SELECTED TEXT
╔══

Now we’re on our second extension of a truce in Yemen. Thousands of Yemenis now, lives have been saved because that war has stopped for the longest period of time in seven years. So that’s significant. And of course, on his last day, he’ll be sitting down with nine other leaders in the context of the Gulf Cooperation Council and, my goodness, there’s a lot to talk about there. Again, counterterrorism and security but also economic security, energy security, food security and climate change. So, there’s an awful lot on the table for the president. He’s very much looking forward to this trip.
VOA: What are some of the signs of warming bilateral ties between Saudi Arabia and Israel that we can expect, whether it’s during the president’s trip or beyond, in terms of steps towards normalization. Something that the administration can point toward normalization.
KIRBY: Well look, normalization is going to take some time, and clearly these are sovereign decisions that nations have to make. We support the Abraham Accords. We want to see a normalization proceed. We think that a more integrated Israel in the region is better for the region. It’s certainly better for the Israeli people, certainly for their Arab neighbors, as well as our own national security interest. So that kind of process will take some time.
I think you’ll see when President Biden flies, you know, from Israel right to Jeddah directly, that is not a small thing. That is not something that we would have imagined could have happened not very long ago. So it’s another example of how there is a deeper integration between Israel and Israel’s Arab neighbors, which again, we think is better for the region.
VOA: I’m going to talk about that integration a little bit further, but right now, I really am curious, where does the president stand in terms of Saudi-Israeli normalization vis a vis Palestinian statehood? Does the president believe that the two go hand-in-hand or does he believe that normalization can proceed whether or not there’s progress in terms of the two-state solution?
KIRBY: I don’t think the president is putting it in terms of a building block approach like that. I mean, he continues to believe that a two-state solution is the best solution. And you will hear him talk about that on this trip, particularly when he goes and has a chance to meet with President Abbas. But he also believes that normalization is healthy, integration is healthy for the region. And I think in President Biden’s view, both of these things are equally important to a more stable, a more secure and more integrated Middle East and that’s what you’re gonna see him want to focus on.

╚══

PROVIDED DATA
╔══

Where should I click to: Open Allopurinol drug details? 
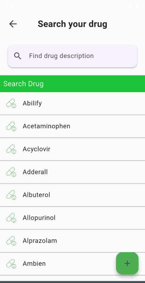click(x=73, y=218)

╚══

STATED EXERCISE 1
In the interview text, rewrite the stretch from "KIRBY: I don’t" through "to focus on.", swapping "President Abbas" for "the Palestinian president".
STATED EXERCISE 2
According to the interview text, to which city does President Biden fly directly from Israel?

EXERCISE SOLUTION 1
KIRBY: I don’t think the president is putting it in terms of a building block approach like that. I mean, he continues to believe that a two-state solution is the best solution. And you will hear him talk about that on this trip, particularly when he goes and has a chance to meet with the Palestinian president. But he also believes that normalization is healthy, integration is healthy for the region. And I think in President Biden’s view, both of these things are equally important to a more stable, a more secure and more integrated Middle East and that’s what you’re gonna see him want to focus on.

EXERCISE SOLUTION 2
Jeddah.